Gerard McMahon, president and CEO, Harpoon

In the new and expanded deal, Abbvie receives worldwide exclusive rights to develop and commercialize two new molecules from Harpoon’s Tri-specific T cell Activating Construct (Tritac) platform that are engineered for two selected targets. It has the option to choose up to four additional targets. For each selected target, Harpoon could receive up to $310 million in up-front and potential development, regulatory and commercial milestone payments, plus royalties on global commercial sales. Both will conduct initial research and discovery activities for each target. After that, Abbvie is solely responsible for further development and commercialization.

The agreements provide $50 million up front for Harpoon and up to $50 million in a contingent milestone payment for the first patient treated with HPN-217 in a clinical trial. It provides a runway that McMahon said gives the company a solid path through its currently unpartnered programs.

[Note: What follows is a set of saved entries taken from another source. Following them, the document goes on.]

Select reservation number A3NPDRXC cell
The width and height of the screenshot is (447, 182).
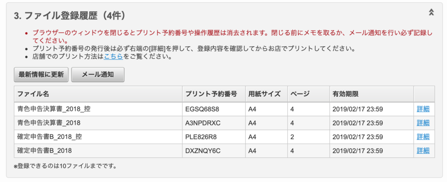click(x=203, y=123)
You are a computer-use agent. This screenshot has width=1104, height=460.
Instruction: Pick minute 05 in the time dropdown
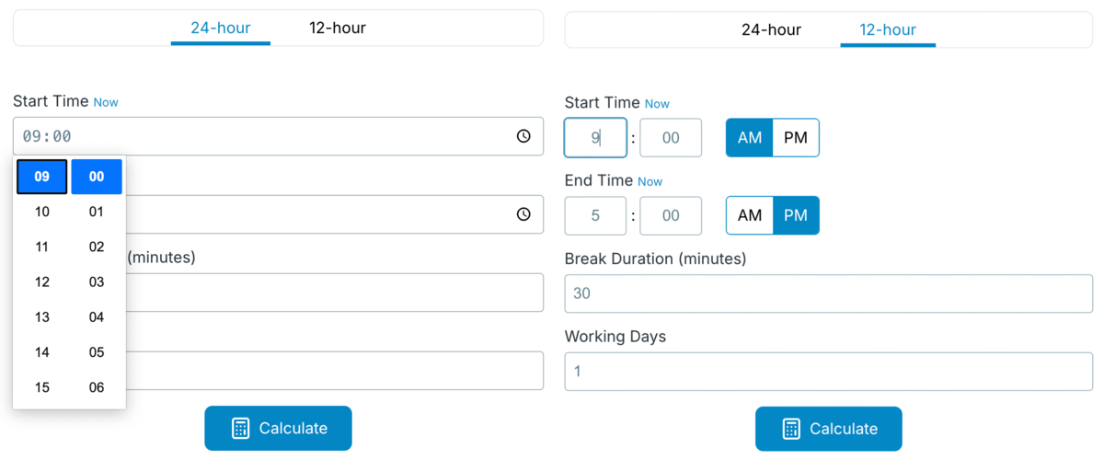pyautogui.click(x=97, y=352)
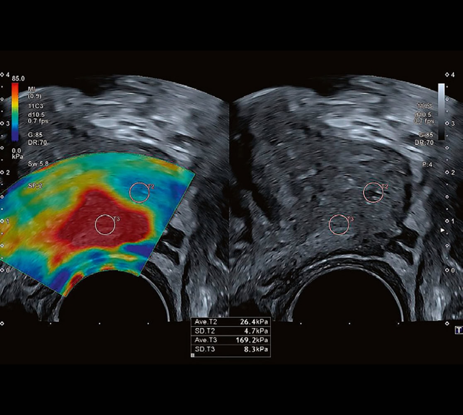
Task: Click depth marker 4 on the left scale
Action: (7, 74)

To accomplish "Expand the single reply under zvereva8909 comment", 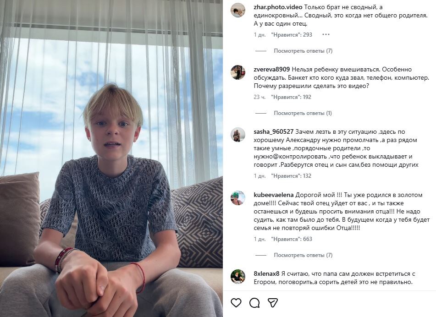I will coord(303,113).
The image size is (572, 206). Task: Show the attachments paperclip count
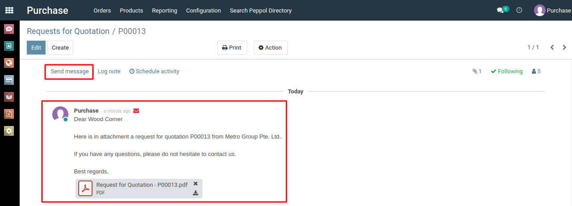(477, 71)
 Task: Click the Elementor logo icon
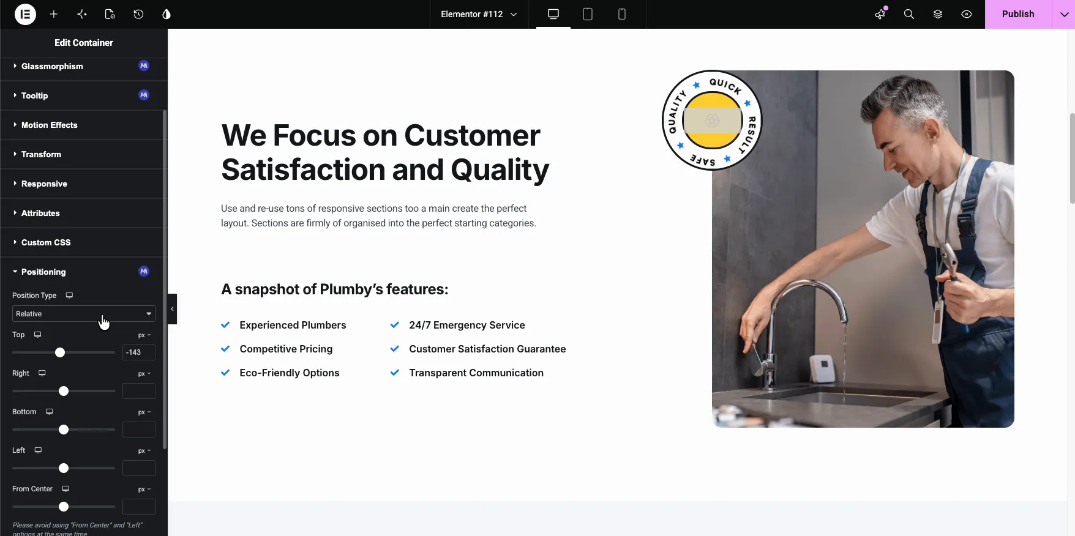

“This transaction funds us into the second half of 2022,” McMahon said. “It’s significant capital.”

“Overall, we believe the combination of small size, extended half-life, and stable structure of the TriTAC platform positions [Harpoon] favorably within the highly competitive bispecific landscape,” SVB Leerink analysts noted Thursday.

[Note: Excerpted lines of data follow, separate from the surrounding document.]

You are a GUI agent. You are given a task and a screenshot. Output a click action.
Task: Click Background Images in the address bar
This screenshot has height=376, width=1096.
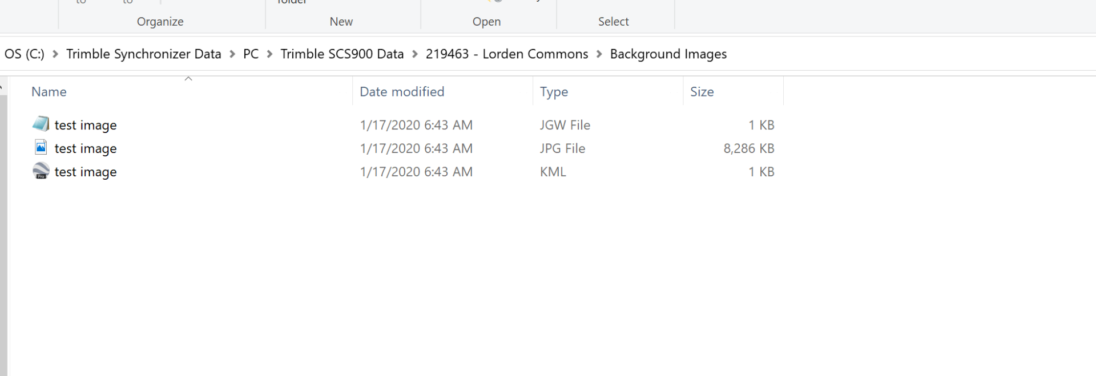coord(668,54)
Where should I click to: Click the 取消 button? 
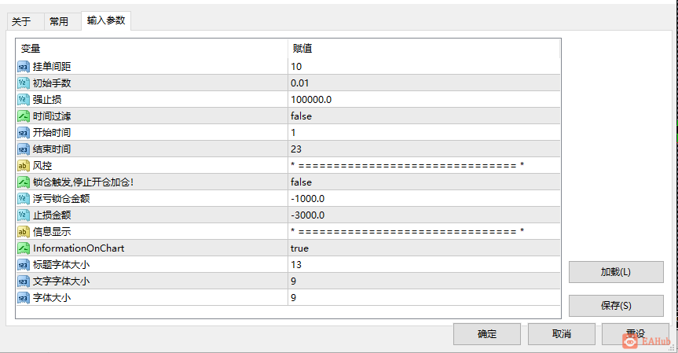(x=562, y=334)
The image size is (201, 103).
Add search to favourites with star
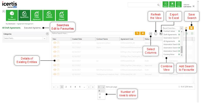click(x=186, y=28)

That landscape is indeed competitive. In June, Amgen Inc. reported updated results from a phase I, first-in-human, dose-escalation trial of AMG-420, a BCMA-targeting bispecific T-cell engager (BiTE) molecule, in patients with relapsed/refractory multiple myeloma (r/r MM) at the American Society of Clinical Oncology meeting. In the study, 42 patients who had progression after at least two prior lines of treatment, including a proteasome inhibitor and an immunomodulatory drug, received AMG-420 at varying doses, 0.2 µg/day to 800 µg/day. Of the doses tested in that study, 400 µg/day was the maximum tolerated dose. The overall response rate at 400 µg/d was 70% (7/10). The median duration of response was nine months (range 5.8-13.6 months). Median time to response was one month, with 11 of 13 patients responding in the first cycle.

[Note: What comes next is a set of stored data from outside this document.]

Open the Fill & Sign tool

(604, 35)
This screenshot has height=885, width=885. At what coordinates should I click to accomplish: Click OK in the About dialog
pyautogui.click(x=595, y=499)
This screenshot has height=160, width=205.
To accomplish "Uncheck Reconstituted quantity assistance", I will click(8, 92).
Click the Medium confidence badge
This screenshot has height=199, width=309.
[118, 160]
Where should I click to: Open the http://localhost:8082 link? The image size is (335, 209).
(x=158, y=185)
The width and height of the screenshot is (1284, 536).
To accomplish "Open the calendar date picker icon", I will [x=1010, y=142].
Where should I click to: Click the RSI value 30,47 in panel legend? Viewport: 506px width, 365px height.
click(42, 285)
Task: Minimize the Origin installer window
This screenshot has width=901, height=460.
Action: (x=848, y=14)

The first product for Harpoon, HPN-424, targets prostate-specific membrane antigen and is in a phase I trial for metastatic castration-resistant prostate cancer. Harpoon’s second product, HPN-536, targets mesothelin and is in a phase I/IIa trial for cancers expressing mesothelin, initially focused on ovarian and pancreatic cancers. In February, it priced its IPO of 5.4 million shares at $14 each. Harpoon (NASDQ:HARP) had a good day Thursday, closing up 6.15% at $15.35, while Abbvie (NYSE:ABBV) dropped barely below a percentage point, closing at $86.52.

The company name comes from the concept of tethering a T cell to an antigen, McMahon said.

“Like a harpoon with the barb on the end, it can snare something, like if a T cell comes by, it hooks and grabs it,” he added.